Ariel hadn’t. So Hugh explained about the young man’s fame and that he was to be Ariel’s fellow-guest for the present at Wild Acres. “When college opens again, there’ll be just you and mother and I at Wild Acres, unless you count Grandam, my grandmother, which you probably won’t. We’re not going to make it before dark, I’m afraid.” The time had come to switch on the headlights. Gray, cobwebby dusk was settling over the snowy world.

Ariel, comforted by Hugh’s friendly explanations, warm and at home in her fur coat, was relaxed and confident at last. She asked, “And those children, Nicky and Persis? They aren’t related? ‘Uncle’ was only a manner of speaking?”

The car picked up speed appallingly and Ariel’s confidence in Hugh as a safe keeper for any life was shattered. The road was icy under the snow and he was not slowing even for the curves. But when he answered her, his words came evenly and a little drawled, a strange tempo to speak in when one is driving at fifty miles an hour on a precarious winter road. “Yes. If they called me ‘uncle’ that was only a manner of speaking. Mrs. Nevin’s manner of speaking. Most of her men friends are ‘uncle’ to the children. Did you gather exactly who she was, on the ship, Ariel? Her husband was Nevin, the producer,—‘dramaturg,’ he called himself. Your father would have known.”

It was really a dangerous speed. Never had she realized that bodies could move so fast through space. Her breath came almost in a sob. It was only after a mile or more of this agony that Hugh became aware of her fear, but he slowed down then at once. “Do excuse me,” he muttered contritely. “You’re right. It isn’t safe. I forgot I wasn’t alone. An idiocy I won’t repeat.”

“It’s only that I’m not used—” Ariel murmured. Her knees began to tremble, now that she had no cause for fear and the danger was past. She hoped he would not feel how she was shaking from head to feet, as with a chill. If he did, he said nothing about it but asked, “Was Mrs. Nevin entertaining? Did you enjoy her?”

“Entertaining?” Ariel sounded amazed.

“Well, yes. She can be, you know. She’s rather famous for wit and charm and brilliance. Didn’t you guess that?”

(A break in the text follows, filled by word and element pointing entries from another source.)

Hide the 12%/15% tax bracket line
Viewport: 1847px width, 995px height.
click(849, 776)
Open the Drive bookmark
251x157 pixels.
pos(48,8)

“But I wouldn’t. We never even spoke to each other, you see. I happened to have a chair beside hers on deck, but we didn’t speak. Even the children didn’t. They just happened to stand by me while we were docking. That was the way it was. Perhaps she’s like your grandmother—Mrs. Nevin. Keeps her company with silence and the angels....”

“No. Hers is another sort of exclusiveness altogether,” Hugh answered. “But I can’t imagine two days, and not a word....”

“There was Aldous Huxley. I think that was the name.”

“Well, I suppose he might have more for her at this stage in her life than you, Ariel.” His tone was dry. The lines at the corners of his mouth deepened. But it was too dark for Ariel to see that now. “There’s Mrs. Nevin’s house,” he said suddenly. “All lighted up. So she’s at home before us. Ours is the next place.”

Ariel saw a great house, as magnificent as Government House, crowning a low hill above them with dozens of windows blazing through the dusk. “That’s Holly. Her husband, Nevin, built it. It’s palatial, isn’t it! Wild Acres is much humbler. You’ll see in a minute. Or rather in a few minutes, because there’s a long, very twisty avenue up to our portico and you don’t really know there’s a house until you practically come, bump, into the front door. Here’s the entrance.”

The car had turned in through a dark, rather low, stone archway, and the headlights were cutting a golden shaft up through snow-enchanted, stilly woods.